- [Exercise text]:
● ● ● ● ● ● ●
Reputation: 2238
I'm trying to parallelize a for loop in python. I get a memory error in the permutations phase of the parameters.
I can see why this might fail, but what is the other way to do the same thing.
import itertools
import multiprocessing
LOAD_GEN_KEYS = range(138259)
ES_DATA_K = range(9606834)
paramlist = list(itertools.product(LOAD_GEN_KEYS, ES_DATA_K))
pool = multiprocessing.Pool()
VALID_TS = pool.map(curate_results, paramlist)
def curate_results(params):
LG = params[0]
ES = params[1]
ES_S = str(int(ES)/1000)
if ES_S == LG:
return [LG, ES]
else:
return []
Any help will be appreciated.
Upvotes: 0
Views: 213
Reputation: 59566
You are creating a list of 138259 * 9606834 items. That is too much for your memory.
I propose to go with the generator which itertools.product()
actually is (i. e. the elements aren't stored in memory but created on the fly during iterating):
paramlist = itertools.product(LOAD_GEN_KEYS, ES_DATA_K)
Since the pool.map(curate_results, paramlist)
accepts an iterable, a generator should do as fine as the list.
Upvotes: 2
● ● ● ● ● ● ●
- [Goal of the exercise]: Summarize the forum thread above in two sentences.

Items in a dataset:
● ● ● ● ● ● ●
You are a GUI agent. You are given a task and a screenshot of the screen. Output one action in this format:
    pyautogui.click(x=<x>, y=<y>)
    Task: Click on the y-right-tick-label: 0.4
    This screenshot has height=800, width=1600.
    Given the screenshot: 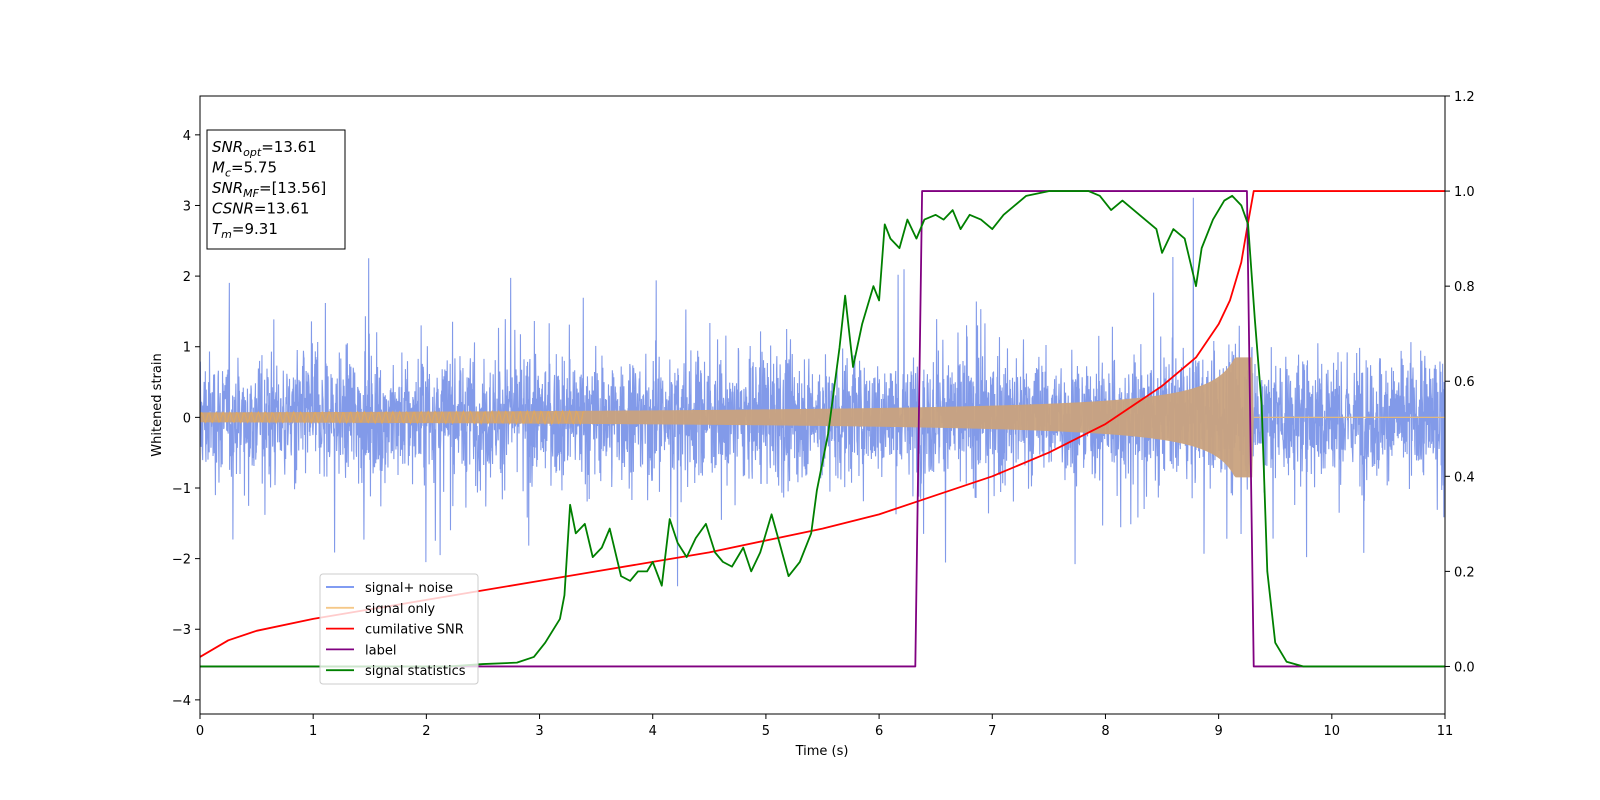 What is the action you would take?
    pyautogui.click(x=1464, y=478)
● ● ● ● ● ● ●
- [Reply to the exercise]: A user parallelizing a Python for loop with multiprocessing gets a memory error in the permutations phase, where the parameters are built as a list from itertools.product. A reply explains that this list of 138259 * 9606834 items is too much for memory and suggests passing the itertools.product generator directly to pool.map, which accepts an iterable.